The ads took aim at Democratic Sen. John Yudichak (D., Luzerne), the ranking Democrat on the Senate Environmental Resources and Energy Committee.
The Senate is considering a bill that would extend the amount of time legislators can take to review and require changes to state regulators' plans for cutting power plant carbon emissions - and Yudichak joined all but one Democrat in voting with Republicans on the committee to send the legislation to the Senate floor.
Angered by the ads, Yudichak asked Wolf to determine if they were spurred by Quigley's email to environmental groups.
Yudichak would not discuss the matter Friday, except to say in a statement: "I can only confirm that serious concerns have been raised about the conduct of DEP Secretary John Quigley. I am working with the administration to secure all relevant facts before I make any further comment on this sensitive matter."

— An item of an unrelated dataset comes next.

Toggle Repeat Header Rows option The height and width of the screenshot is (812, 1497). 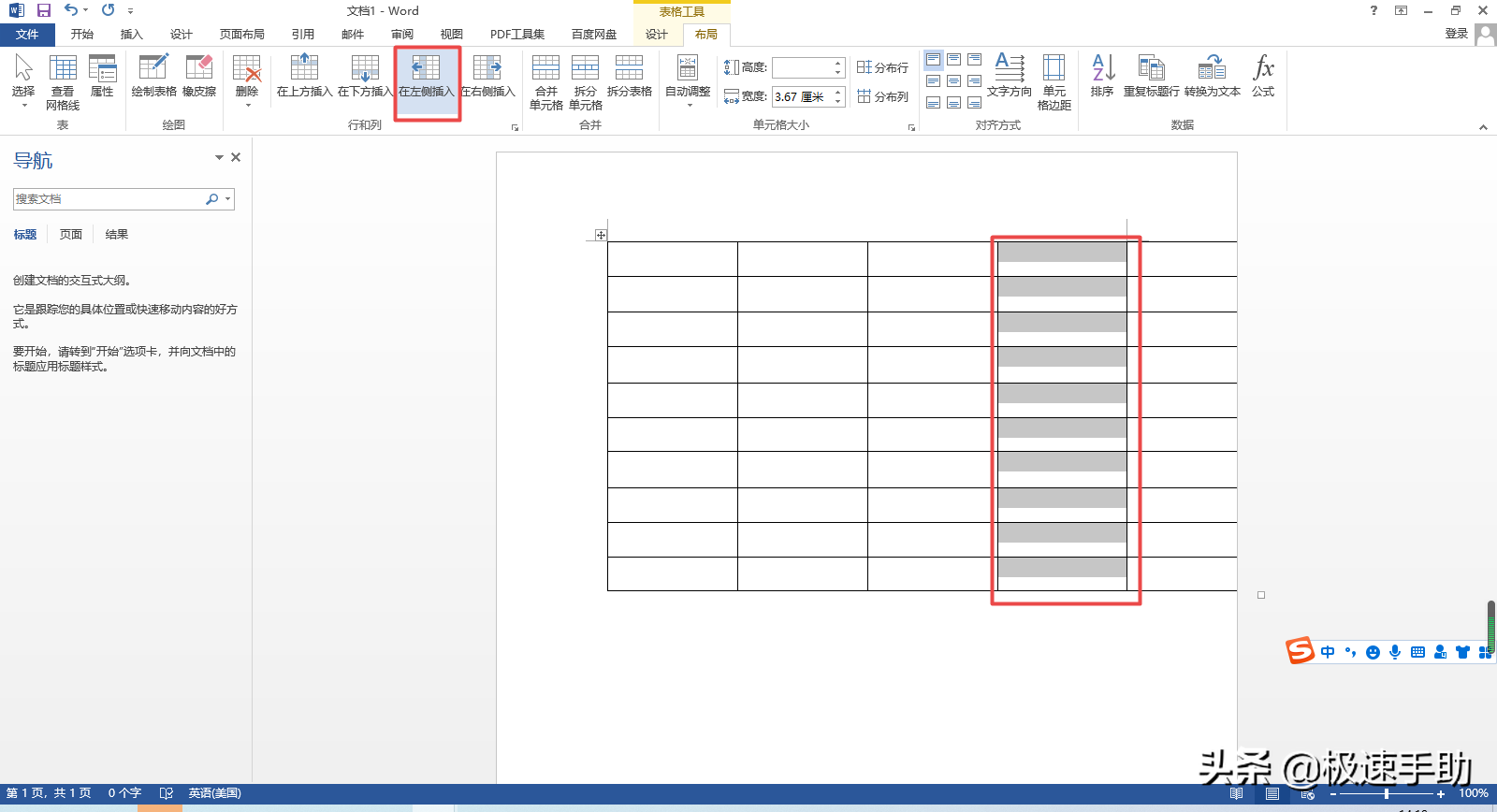1151,77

According to the source who read it, Quigley's email did not single out legislators or urge running ads as a course of action.
Quigley, a 56-year-old Democrat, is from Hazleton, where he once served as mayor.
Before being tapped by Wolf to lead the DEP, he served as secretary for the Department of Conservation and Natural Resources under Gov. Ed Rendell. Before and after his time in the Rendell administration, he worked for PennFuture - one of the advocacy groups that aired the ads against Yudichak.
He became the third high-profile administration official to leave Wolf's administration. Wolf's former policy secretary, John Hanger, stepped down this year during the state budget impasse, saying he wanted to spend more time with his family. Last summer, Katie McGinty, Wolf's former chief of staff, resigned to launch her campaign for the U.S. Senate.
Quigley's determination to revise the state's oil and gas drilling regulations reflects a long-fought battle.
The DEP has spent years crafting wide-ranging revisions that include changes to add protections for public resources near well sites, improve standards for cleaning up spills, and require companies to search for abandoned wells near the sites of new wells.
Oil and gas industry representatives contend the regulations would impose unjustified and expensive burdens, while environmental and citizen groups support the changes but also want greater protections.
The state's Independent Regulatory Review Commission approved the update in a divided vote in April. But there has been resistance in the legislature, with a House committee voting this month to block the new rules from taking effect. The full House and Senate would have to approve the resolution to stop the changes.
Legislators who want the rules scrapped - Republicans as well as some Democrats - have argued that the agency did not meet a requirement to differentiate between large-scale shale drilling operations and the shallow oil and gas wells operated by small businesses, and that it failed to meet procedural requirements.
Democratic legislators who have backed the measures have characterized them as commonsense public health protections.